Why only 9% of Armenians trust Serzh Sargsyan

Why only 9% of Armenians trust Serzh Sargsyan

According to sociological surveys conducted late last year, the overwhelming majority of Armenian citizens do not trust any of government institution: neither to the president, nor to the government, nor to the National Assembly (NA). The expert Arman Gevorgyan answered Vestnik Kavkaza's questions about the rating of different branches of power, as well as other state and public institutions.

- It's been a long time since somebody believed in the results of sociological polls in Armenia. However, almost similar data from surveys conducted by two completely different organizations, the Caucasian Research Resource Centers - Armenia and the American company Caucasus Research Resource Centers, are of interest. According to both studies, President Serzh Sargsyan has a rather low approval rating. In the first case - 9%. What are the reasons?

- Serzh Sargsyan never had a high rating. All the polls published over the past 10 years that he allegedly had some sort of rating were unreliable. Naturally, this raises the question of how he was elected president? For this purpose, I should recall the results of the 2008 presidential elections. According to the final report of the OSCE/ODIHR observers, the results of the elections were called into question. In 2013, as well as in 2008, Sargsyan's main opponent, Raffi Hovhannisyan, did not recognize the results of the elections. Thus, the issue of the quality of elections should be considered here.

- The government also has a low rating - about 21%, and the National Assembly is in the most disappointing position - 12%. Is it weird for the newly elected parliament?

- The low rating of the National Assembly is quite natural, because the very legitimacy of the National Assembly is highly questionable. In order for the National Assembly to be fully legitimate in the eyes of society, the parliament should have a full-fledged opposition. Today we cannot talk about real opposition, only about blocs that are not part of the ruling coalition. The opposition should offer alternative political programs and defend them. This blocks not included in the ruling coalition do not do this. Of course, one can shout about leaving the EEU or the CSTO, but the society does not take it seriously.

It is interesting that the Yelk block ("Exit") did not appeal for withdrawal from the EEU and the CSTO during the pre-election campaign. This can be seen as a kind of deceit of voters. The fact is that during the election campaign there were forces, in particular, the Free Democrats party, which opposed the membership of Armenia in the EEU. This party, as you know, did not get into the National Assembly.

- The attitude of citizens towards NGOs and the media is also interesting. In the first case, this is only 23%, and in the second case even less - 21%.

- And it is not a surprise as well. Citizens have understood a long time ago that NGOs are simply grant eaters who act on the basis of their own selfish motives, who are not beneficial to society, but at the same time imitate that they are representatives of civil society.
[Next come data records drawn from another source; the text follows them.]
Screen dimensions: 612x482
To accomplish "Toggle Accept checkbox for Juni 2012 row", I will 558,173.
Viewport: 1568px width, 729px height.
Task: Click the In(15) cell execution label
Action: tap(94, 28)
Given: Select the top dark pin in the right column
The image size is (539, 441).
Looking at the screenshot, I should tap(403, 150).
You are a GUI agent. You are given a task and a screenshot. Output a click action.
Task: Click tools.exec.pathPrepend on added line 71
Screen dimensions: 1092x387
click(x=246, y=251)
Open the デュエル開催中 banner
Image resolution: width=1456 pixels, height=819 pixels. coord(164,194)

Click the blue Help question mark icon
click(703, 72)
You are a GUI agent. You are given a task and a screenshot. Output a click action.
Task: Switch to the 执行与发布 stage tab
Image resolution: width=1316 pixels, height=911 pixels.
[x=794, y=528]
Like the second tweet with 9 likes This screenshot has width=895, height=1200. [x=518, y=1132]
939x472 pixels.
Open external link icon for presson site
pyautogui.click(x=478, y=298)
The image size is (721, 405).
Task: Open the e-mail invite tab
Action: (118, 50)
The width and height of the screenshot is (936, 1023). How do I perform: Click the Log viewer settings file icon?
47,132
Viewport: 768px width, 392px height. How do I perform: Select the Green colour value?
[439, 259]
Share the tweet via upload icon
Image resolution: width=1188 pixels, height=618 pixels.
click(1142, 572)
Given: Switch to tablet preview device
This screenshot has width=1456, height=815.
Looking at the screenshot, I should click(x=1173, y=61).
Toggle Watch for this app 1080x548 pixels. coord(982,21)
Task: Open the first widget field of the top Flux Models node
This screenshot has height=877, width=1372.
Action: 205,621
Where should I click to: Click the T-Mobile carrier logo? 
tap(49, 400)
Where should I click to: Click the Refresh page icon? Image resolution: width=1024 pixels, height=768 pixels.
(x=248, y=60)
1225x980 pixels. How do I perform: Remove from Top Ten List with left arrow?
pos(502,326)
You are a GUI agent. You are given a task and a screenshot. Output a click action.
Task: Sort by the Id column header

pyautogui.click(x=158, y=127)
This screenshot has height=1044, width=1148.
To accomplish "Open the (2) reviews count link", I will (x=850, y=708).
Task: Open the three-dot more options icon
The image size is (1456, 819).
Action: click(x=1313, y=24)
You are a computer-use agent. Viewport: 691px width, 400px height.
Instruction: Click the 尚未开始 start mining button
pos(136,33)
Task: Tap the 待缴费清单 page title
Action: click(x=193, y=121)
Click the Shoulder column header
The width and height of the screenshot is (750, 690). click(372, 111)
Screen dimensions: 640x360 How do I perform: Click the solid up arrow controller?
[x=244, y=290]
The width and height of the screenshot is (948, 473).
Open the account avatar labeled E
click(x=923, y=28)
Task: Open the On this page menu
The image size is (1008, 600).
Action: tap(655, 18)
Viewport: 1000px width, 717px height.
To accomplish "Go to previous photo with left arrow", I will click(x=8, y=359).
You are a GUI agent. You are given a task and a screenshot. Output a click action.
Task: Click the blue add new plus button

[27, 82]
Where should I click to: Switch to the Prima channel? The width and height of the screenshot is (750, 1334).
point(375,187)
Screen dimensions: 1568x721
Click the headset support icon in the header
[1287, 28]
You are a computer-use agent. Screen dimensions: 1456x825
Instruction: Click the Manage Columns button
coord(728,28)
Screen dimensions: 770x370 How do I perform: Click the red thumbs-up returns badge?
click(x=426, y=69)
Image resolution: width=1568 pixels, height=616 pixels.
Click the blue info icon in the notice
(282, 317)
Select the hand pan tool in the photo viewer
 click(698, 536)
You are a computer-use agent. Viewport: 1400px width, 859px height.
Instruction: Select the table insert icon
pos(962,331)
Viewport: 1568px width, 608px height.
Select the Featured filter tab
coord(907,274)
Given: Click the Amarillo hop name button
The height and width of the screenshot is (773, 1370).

As for the media, the main problem is that there are no financially independent media in Armenia.  90-95% of the media are under the control of the authorities, or receive subsidies from some other groups of people not connected with power, but of course these media are also not independent.

- According to the results of the poll of the Caucasus Research Resource Centers, the Armenian army has the highest approval rating - 77%, and the rating of the Armenian Apostolic Church (AAC) is slightly lower -74%. Practically similar results were recorded by a number of authoritative Western organizations 10 years ago.

- First, the army is perceived as a guarantor of security. Second, this is the structure that was built by professionals from beginning to end. Third, the army is closely connected with the people, as well as the church. These are two institutions that traditionally have a high rating in Armenian society.